[Start of Attachment]

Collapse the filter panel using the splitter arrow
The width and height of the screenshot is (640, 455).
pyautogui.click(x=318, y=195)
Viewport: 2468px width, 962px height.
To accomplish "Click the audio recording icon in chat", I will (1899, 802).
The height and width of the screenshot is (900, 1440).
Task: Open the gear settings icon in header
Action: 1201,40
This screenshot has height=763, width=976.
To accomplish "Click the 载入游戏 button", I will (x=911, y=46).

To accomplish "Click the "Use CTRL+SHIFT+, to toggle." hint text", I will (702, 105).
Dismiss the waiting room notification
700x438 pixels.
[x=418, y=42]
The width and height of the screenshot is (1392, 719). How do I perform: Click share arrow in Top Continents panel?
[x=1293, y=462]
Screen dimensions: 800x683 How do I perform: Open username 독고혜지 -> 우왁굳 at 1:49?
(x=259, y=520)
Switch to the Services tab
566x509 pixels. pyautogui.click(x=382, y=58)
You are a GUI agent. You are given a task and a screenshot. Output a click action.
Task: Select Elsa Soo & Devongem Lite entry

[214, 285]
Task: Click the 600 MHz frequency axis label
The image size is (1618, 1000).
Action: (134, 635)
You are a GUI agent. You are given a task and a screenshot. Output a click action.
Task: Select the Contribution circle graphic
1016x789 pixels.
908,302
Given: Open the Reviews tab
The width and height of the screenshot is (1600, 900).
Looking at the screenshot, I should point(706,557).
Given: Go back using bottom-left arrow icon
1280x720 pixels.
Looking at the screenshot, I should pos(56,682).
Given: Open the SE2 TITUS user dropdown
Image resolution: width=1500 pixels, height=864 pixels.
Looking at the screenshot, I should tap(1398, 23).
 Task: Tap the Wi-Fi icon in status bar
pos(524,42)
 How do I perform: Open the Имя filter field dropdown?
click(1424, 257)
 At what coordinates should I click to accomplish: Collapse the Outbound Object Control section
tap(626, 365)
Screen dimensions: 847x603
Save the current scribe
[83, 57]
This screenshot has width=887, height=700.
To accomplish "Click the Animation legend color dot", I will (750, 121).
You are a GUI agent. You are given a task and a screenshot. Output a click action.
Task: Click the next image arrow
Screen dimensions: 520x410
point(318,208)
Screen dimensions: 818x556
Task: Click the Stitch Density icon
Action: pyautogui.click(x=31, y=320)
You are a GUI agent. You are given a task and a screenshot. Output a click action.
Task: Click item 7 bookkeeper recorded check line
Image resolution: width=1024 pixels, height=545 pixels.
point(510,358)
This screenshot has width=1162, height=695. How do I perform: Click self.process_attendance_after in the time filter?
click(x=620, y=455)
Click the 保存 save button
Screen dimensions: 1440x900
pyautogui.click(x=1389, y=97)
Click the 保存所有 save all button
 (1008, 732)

[End of Attachment]

#### [TO DO]
A complete answer lists every line of the listing above that holds the word "using".

#### [SOLUTION TO THIS TASK]
Collapse the filter panel using the splitter arrow
Given: Go back using bottom-left arrow icon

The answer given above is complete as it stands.